Record set =>

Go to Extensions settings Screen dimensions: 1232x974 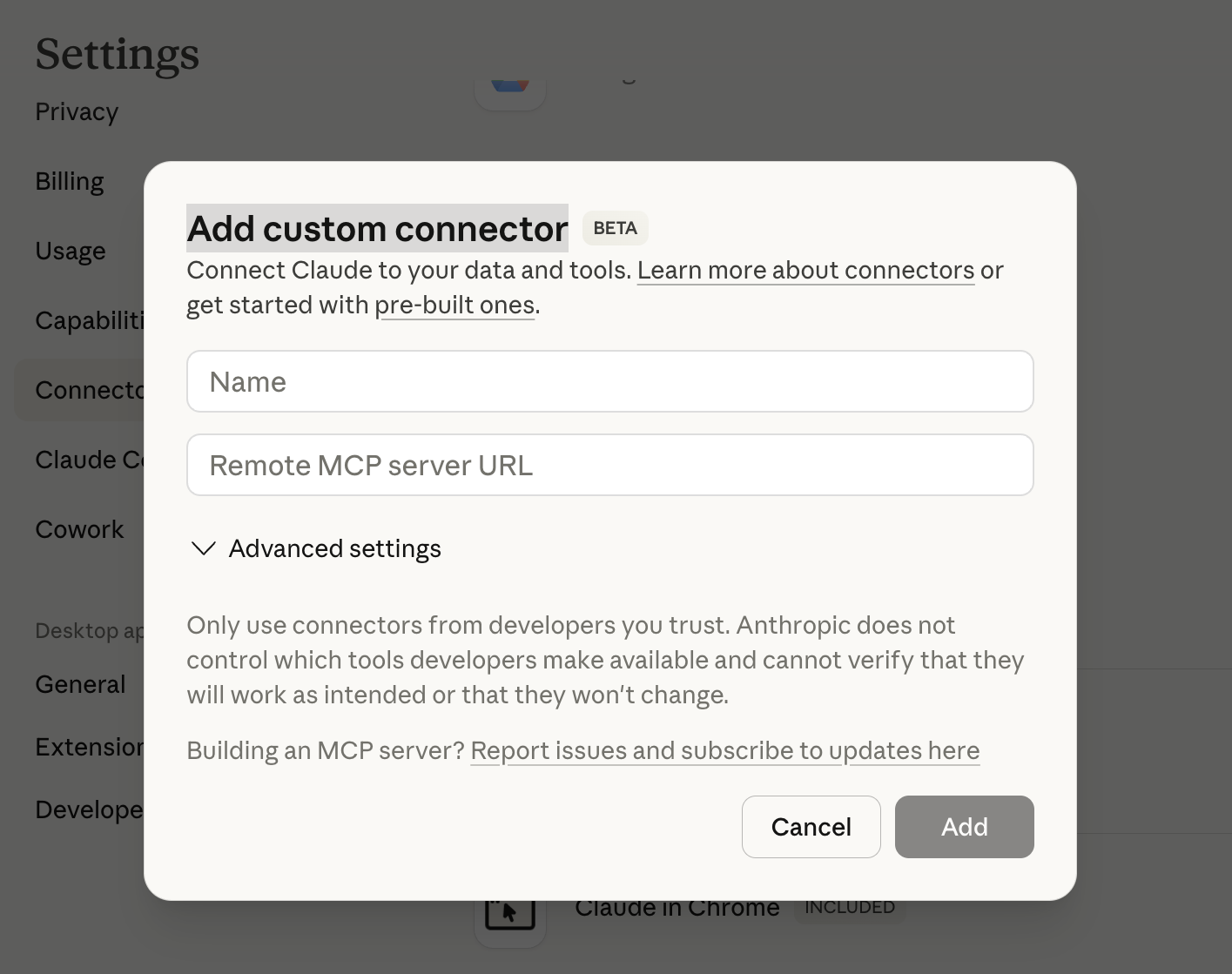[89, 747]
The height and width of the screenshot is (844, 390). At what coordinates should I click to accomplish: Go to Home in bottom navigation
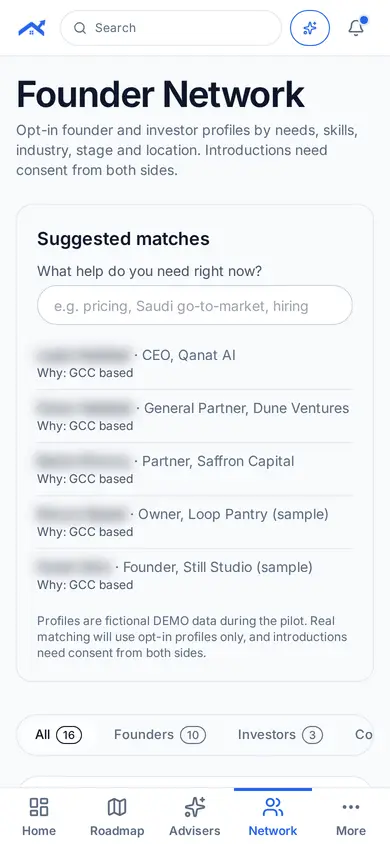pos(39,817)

==

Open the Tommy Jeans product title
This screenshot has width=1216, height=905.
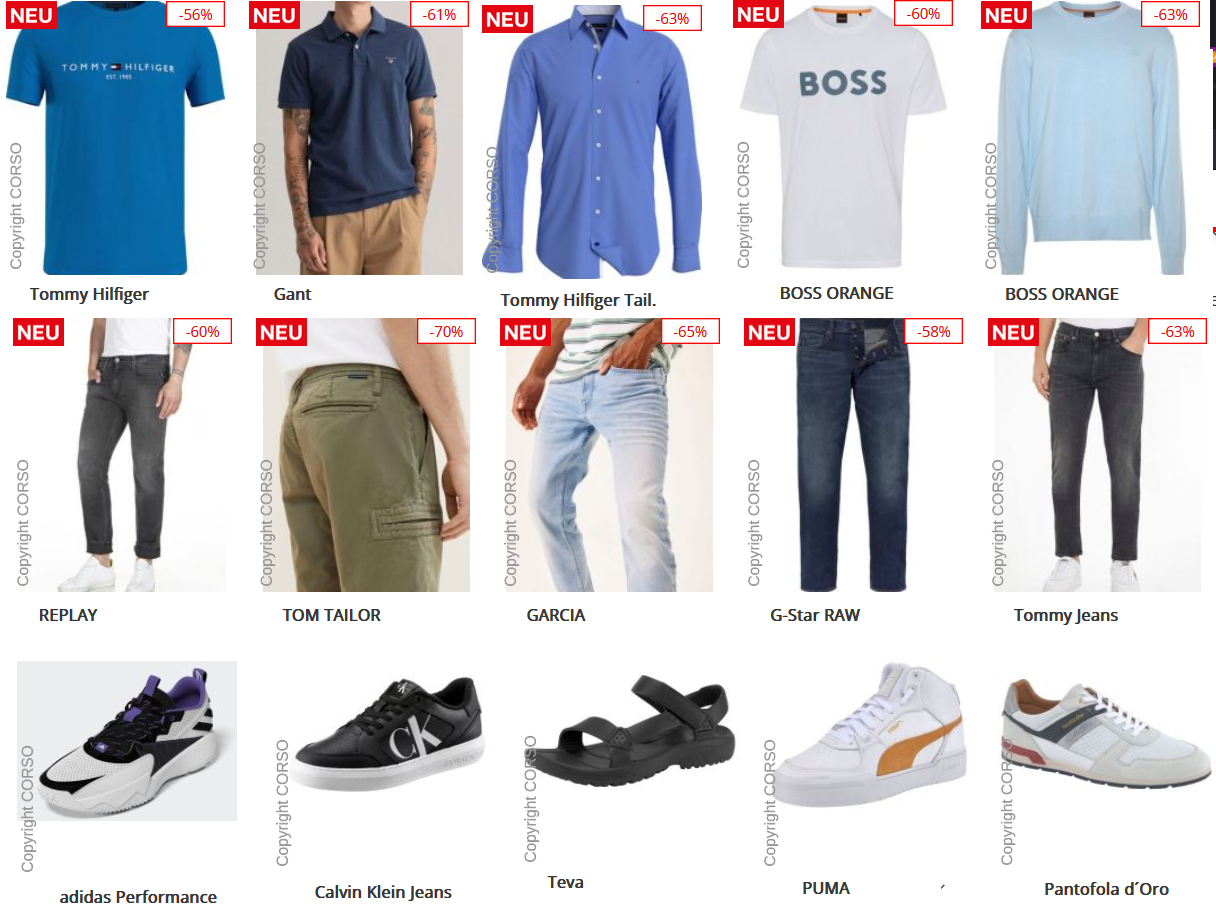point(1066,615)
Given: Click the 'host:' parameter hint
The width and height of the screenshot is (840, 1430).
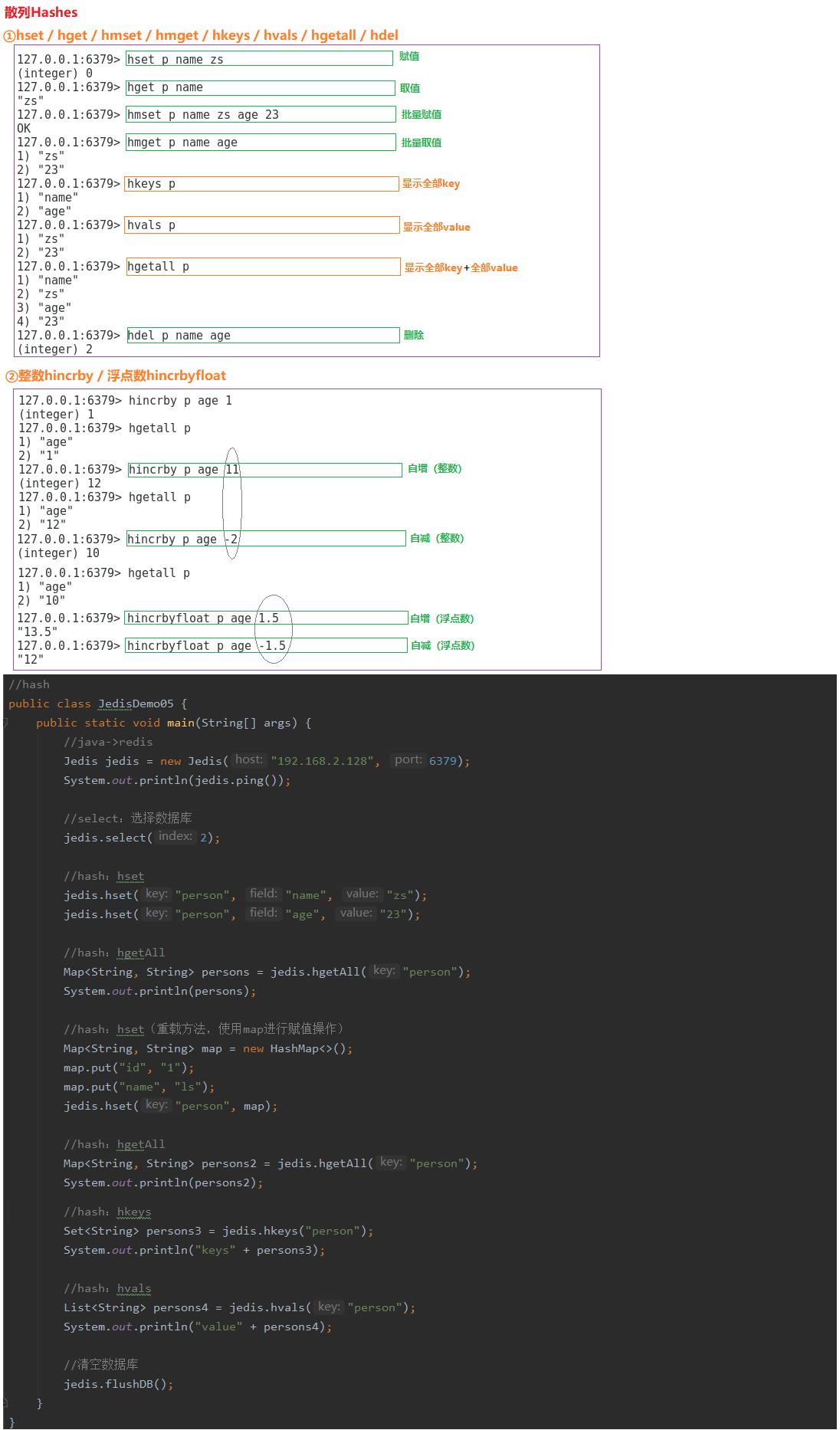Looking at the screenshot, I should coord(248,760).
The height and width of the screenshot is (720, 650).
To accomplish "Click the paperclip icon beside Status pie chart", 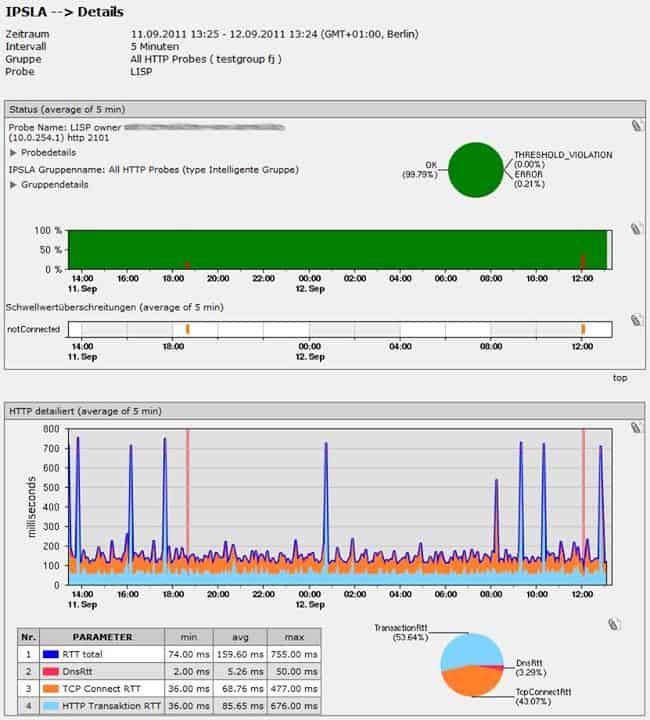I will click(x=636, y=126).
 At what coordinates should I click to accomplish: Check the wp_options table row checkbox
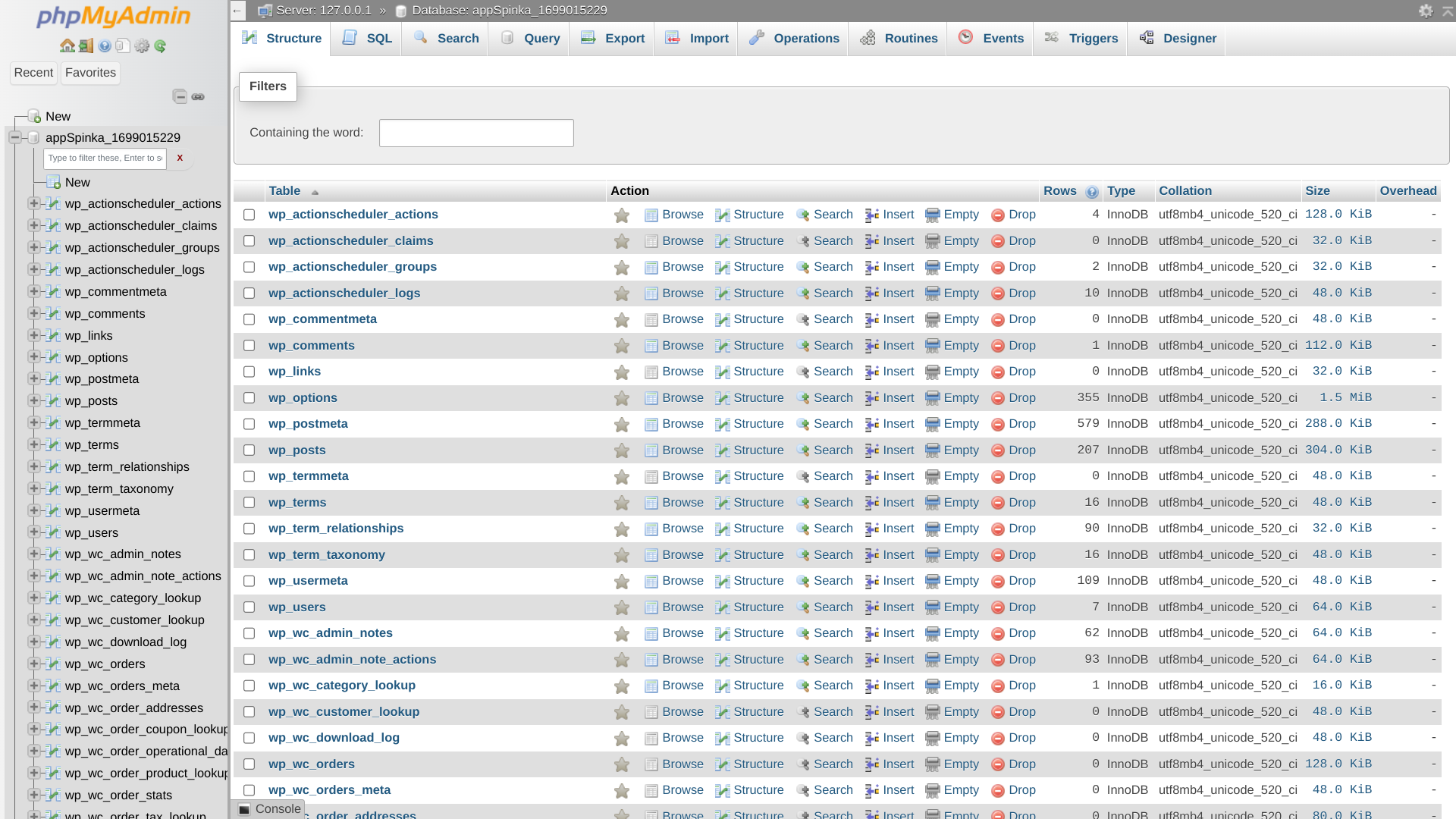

What is expected =>
Print the entries between the line containing "The height and width of the screenshot is (844, 390)." and the line containing "pos(39,817)", inclusive, without the pictures.

Response to the task =>
The height and width of the screenshot is (844, 390). At what coordinates should I click to accomplish: Go to Home in bottom navigation
pos(39,817)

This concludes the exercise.